Tchenka? What else could it be? Sam took himself into the inn and got a room facing the street. If there were to be parades, he wanted to see them.
They came after midnight, when the lights of the city were out, down the dark streets in undulant processions. A snake the length of several houses, green as emeralds, with Gharm capering after it, making a happy noise on bells and cymbals and tiny drums. A roof-high bird stalking behind the snake, brooding violet veils of feather sprouting from its wings. And again, Gharm behind, singing.
A gong banged, a trumpet blatted, the snake and bird vanished. Into the street surged a crowd of men with robed prophets leading them. Carrying the symbols of their Cause, whips and banners, they paraded down the street, blowing their trumpets, banging their gongs, screaming in uni
son, “Ire, Iron, and Voorstod.” When they had gone, the green snake came out of an alley and coiled itself before the inn, looking up with glowing turquoise eyes into Sam’s face. Bird and snake moved away to be succeeded by other creatures, who were driven away by the prophets, only to return again.
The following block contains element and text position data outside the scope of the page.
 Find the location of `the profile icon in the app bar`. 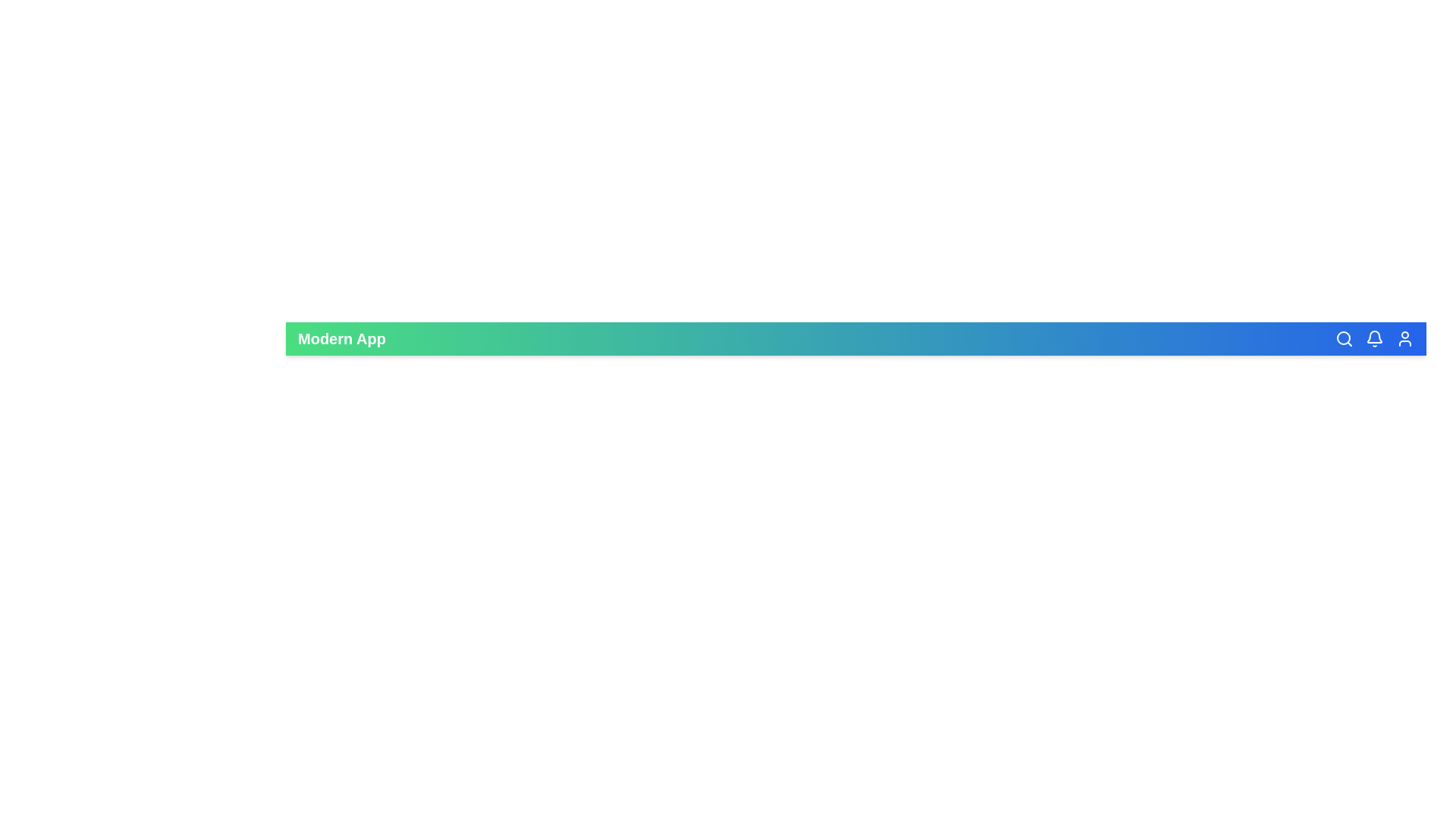

the profile icon in the app bar is located at coordinates (1404, 338). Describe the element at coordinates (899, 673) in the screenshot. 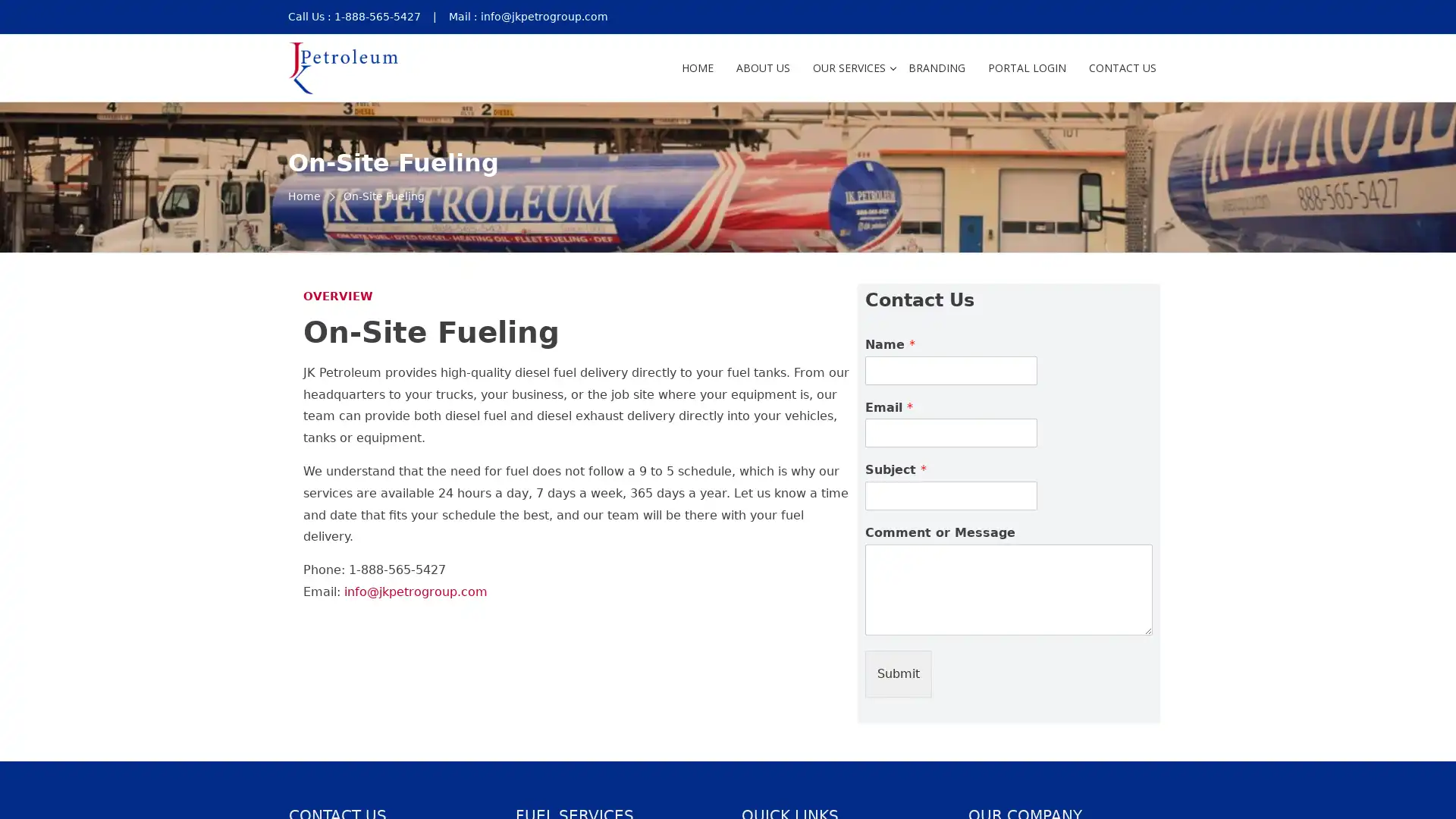

I see `Submit` at that location.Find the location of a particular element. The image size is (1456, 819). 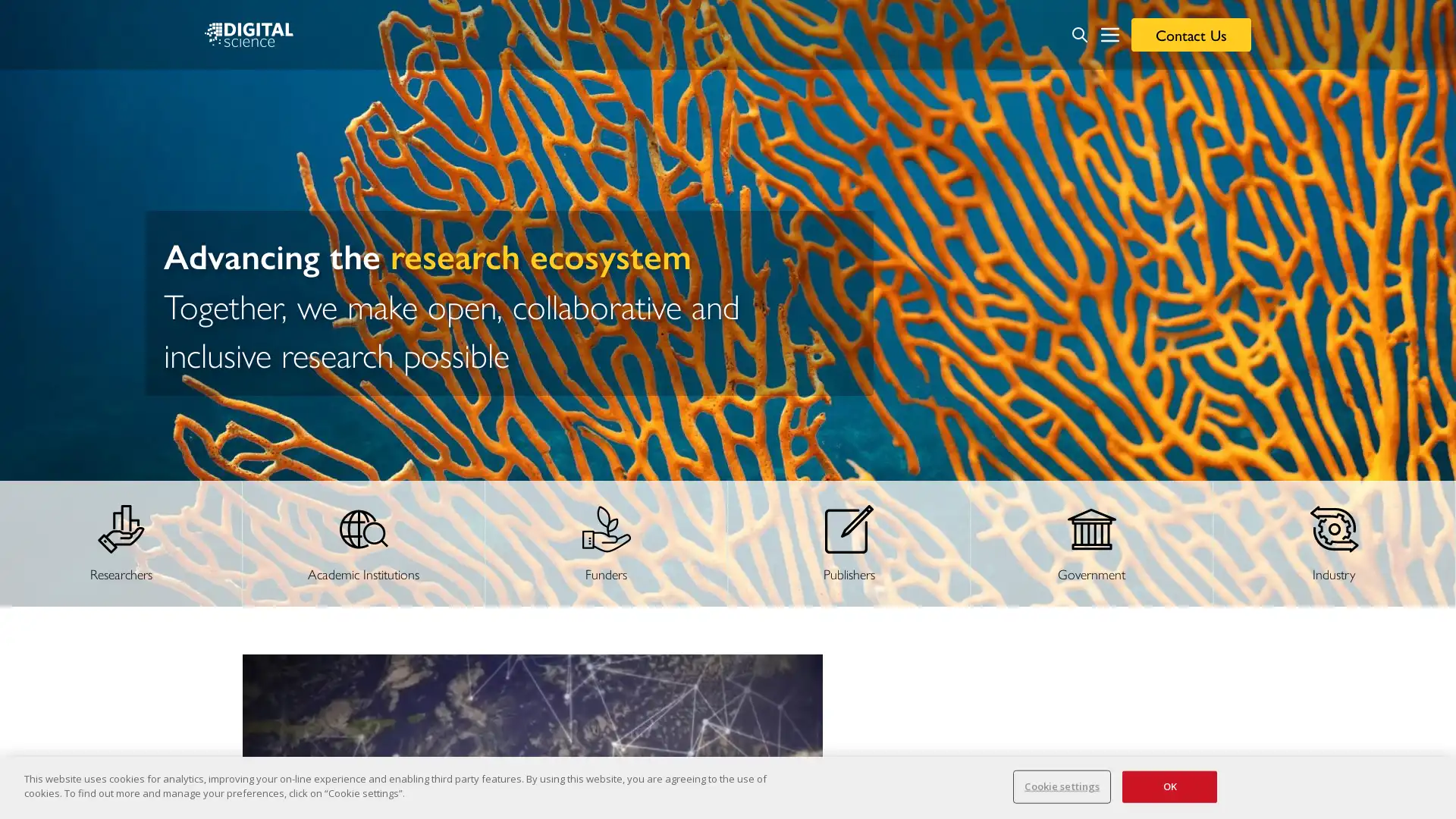

open menu is located at coordinates (1110, 34). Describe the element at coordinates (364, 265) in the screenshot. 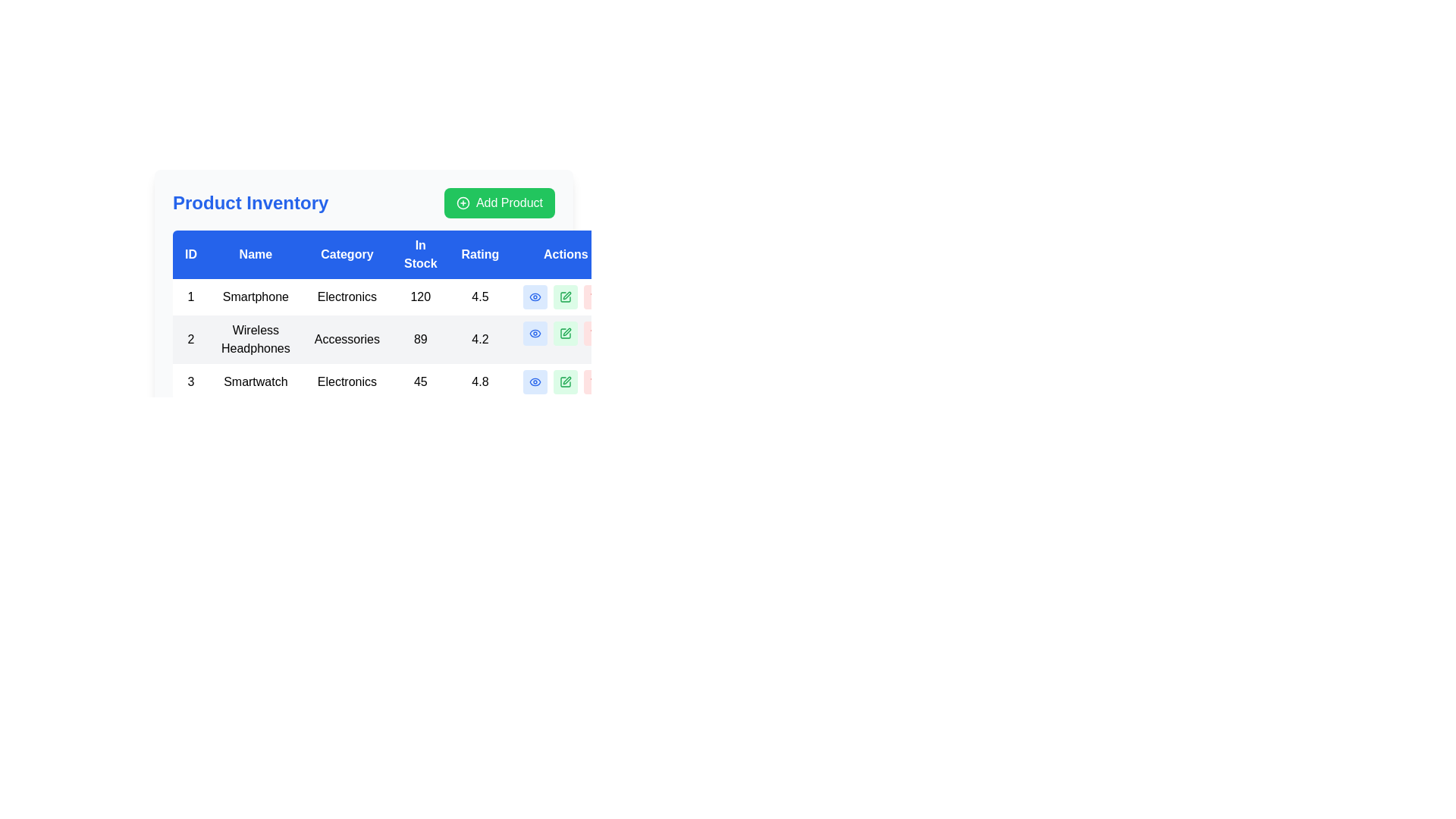

I see `the 'Category' table header` at that location.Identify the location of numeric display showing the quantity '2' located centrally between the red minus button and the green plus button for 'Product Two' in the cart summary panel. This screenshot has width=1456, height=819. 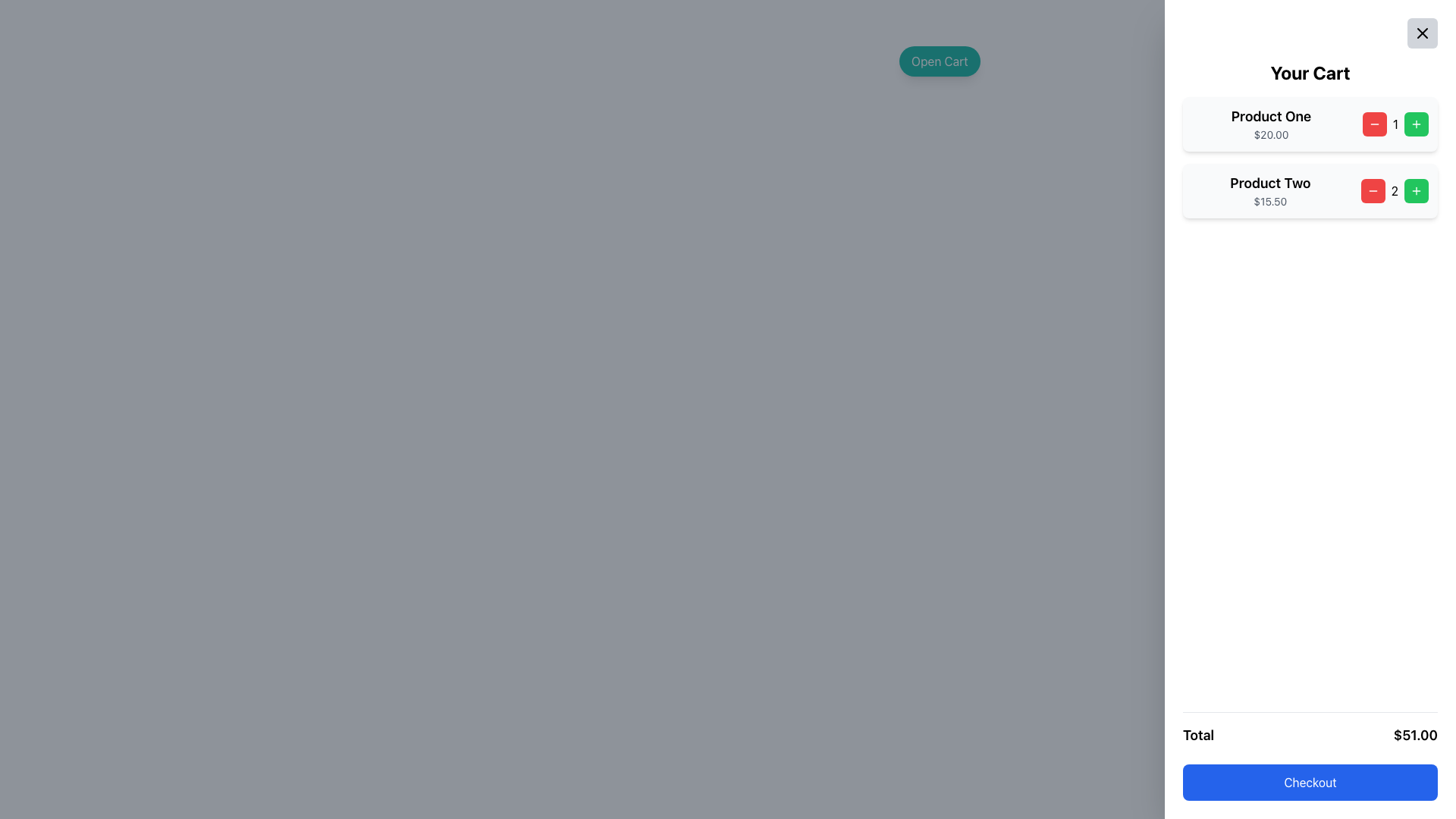
(1395, 190).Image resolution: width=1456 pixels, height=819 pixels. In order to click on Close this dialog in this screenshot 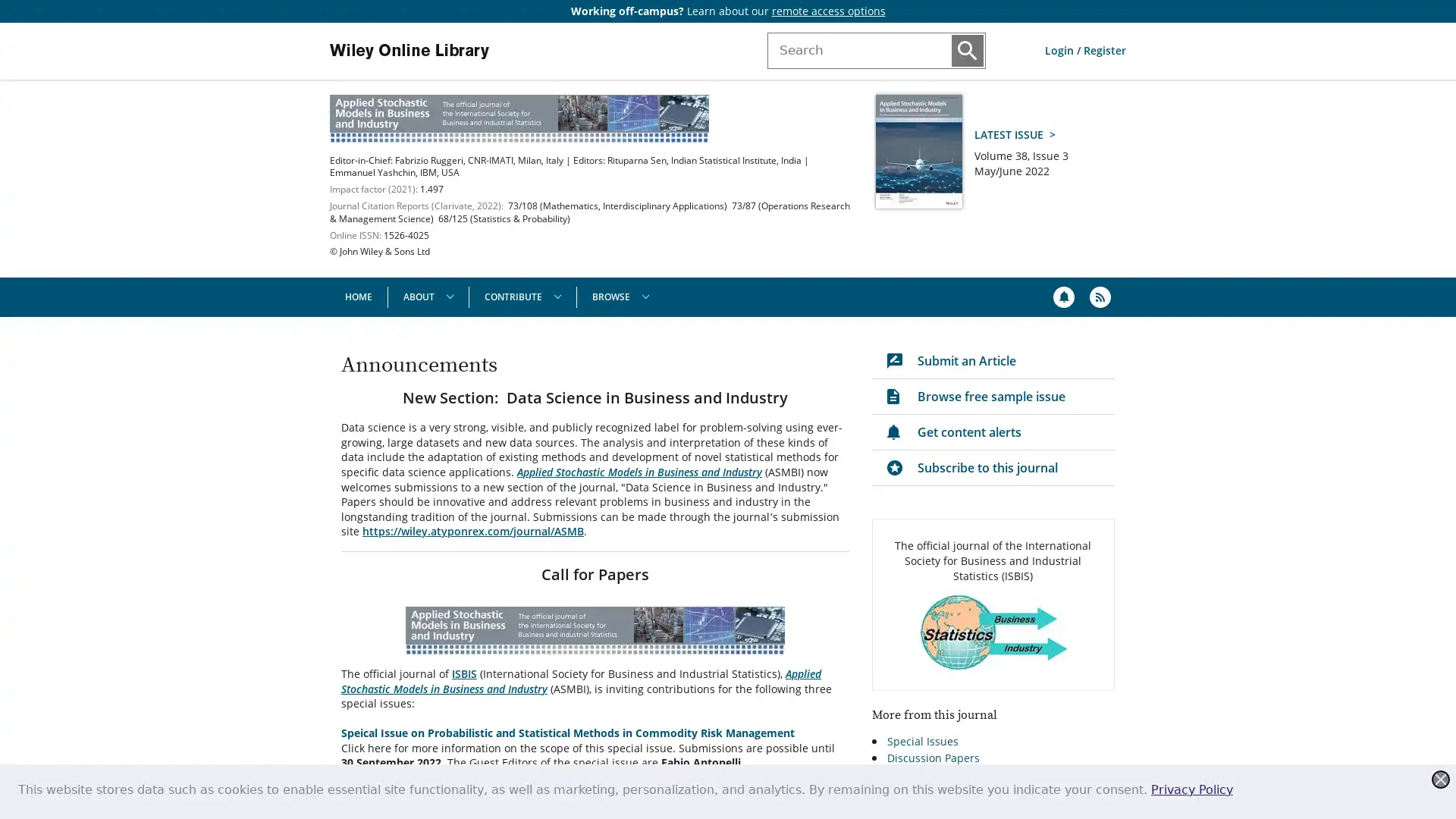, I will do `click(1440, 780)`.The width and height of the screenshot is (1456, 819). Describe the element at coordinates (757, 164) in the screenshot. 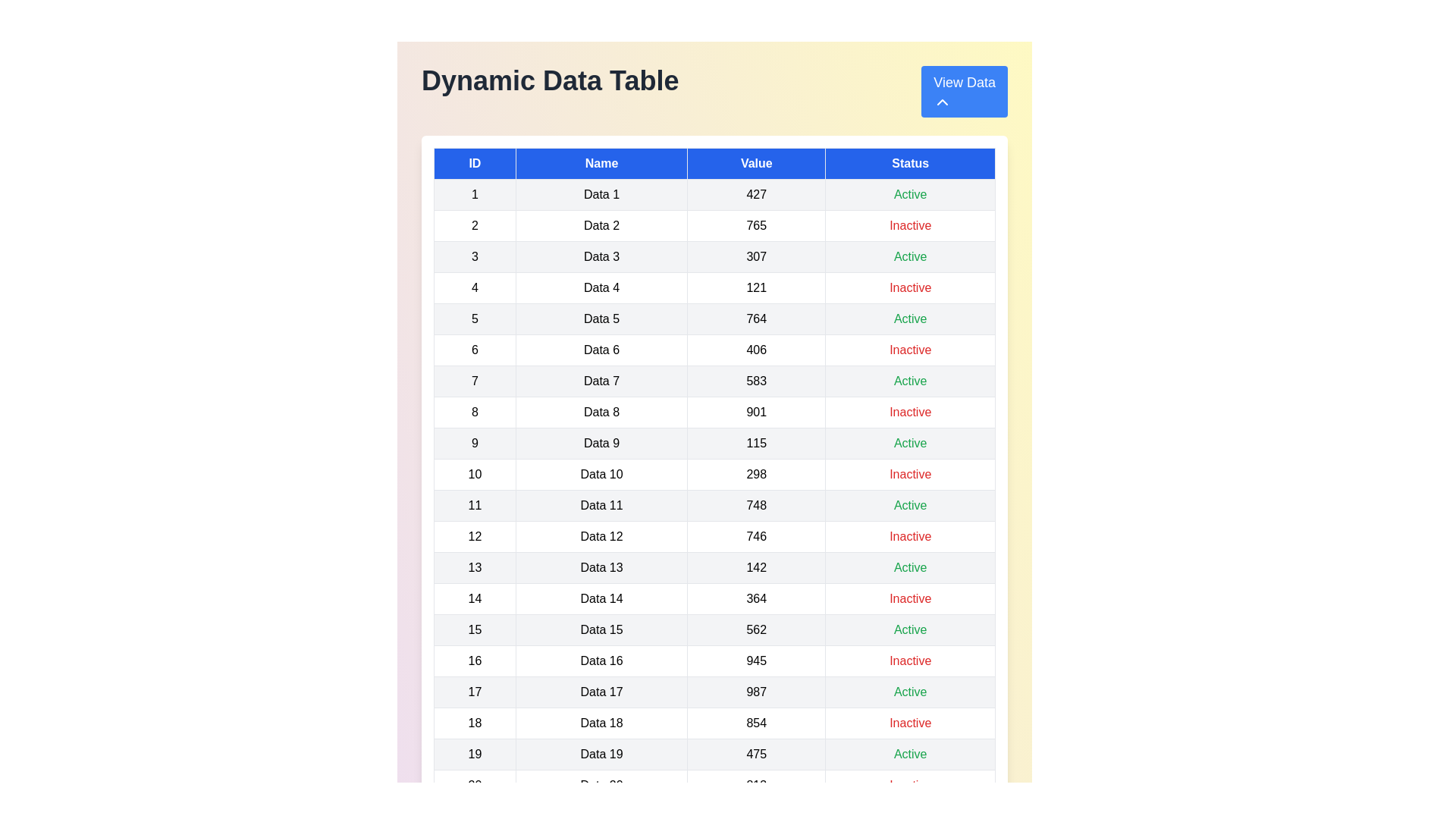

All throughout the night, the Gharm danced, and laughed, and sang, and tum-te-tummed on their tiny drums, making a noise like rain in a dry and thirsty land.
“Coribee,” they cried when they saw Sam watching. “Coribee.”
Sam had breakfast in the inn tavern, meal cakes and cheese and lorsfowl eggs, which he had never eaten before.
“D’ja see the parade?” asked the cook, a bulky woman of uncertain age. “D’ja see that big serpent. Wan’t he somethin’.”
Inspiration struck Sam between one bite of egg and another. “They’ve come as a sign from the Almighty to the prophets,” he said. “That the prophets are to leave this land and go to a new place.”
“I din’ know that,” she said, amazed. “Whafor?”
“Ah, because their work will be accomplished sooner from the new land,” said Sam. “So says Almighty God.”
“I’ll be,” said the cook, shaking her head in amazement. For some time she went on with her work, interrupting herself every now and then to say, “I’ll be.”
“Do you remember Maire Manone?” Sam asked after a time.
“I do,” she said. “I’uz on’y a wee brat when she left, but I ’member those songs of hers. ‘Scaery in the Mist.’ ‘Little Boat.’ ‘Crows Among the Corn.’ We still sing em.”
“Do you know where she lived, when she was here in Scaery?”
The cook didn’t, but she told him who would know. Later, as Sam was going out to find that person, he heard the cook telling a group of workers from nearby buildings that the Almighty was sending a message to the prophets.
“Where’d you hear that?” someone asked.
“It’s the truth,” said the cook. “The prophets know it themselves.”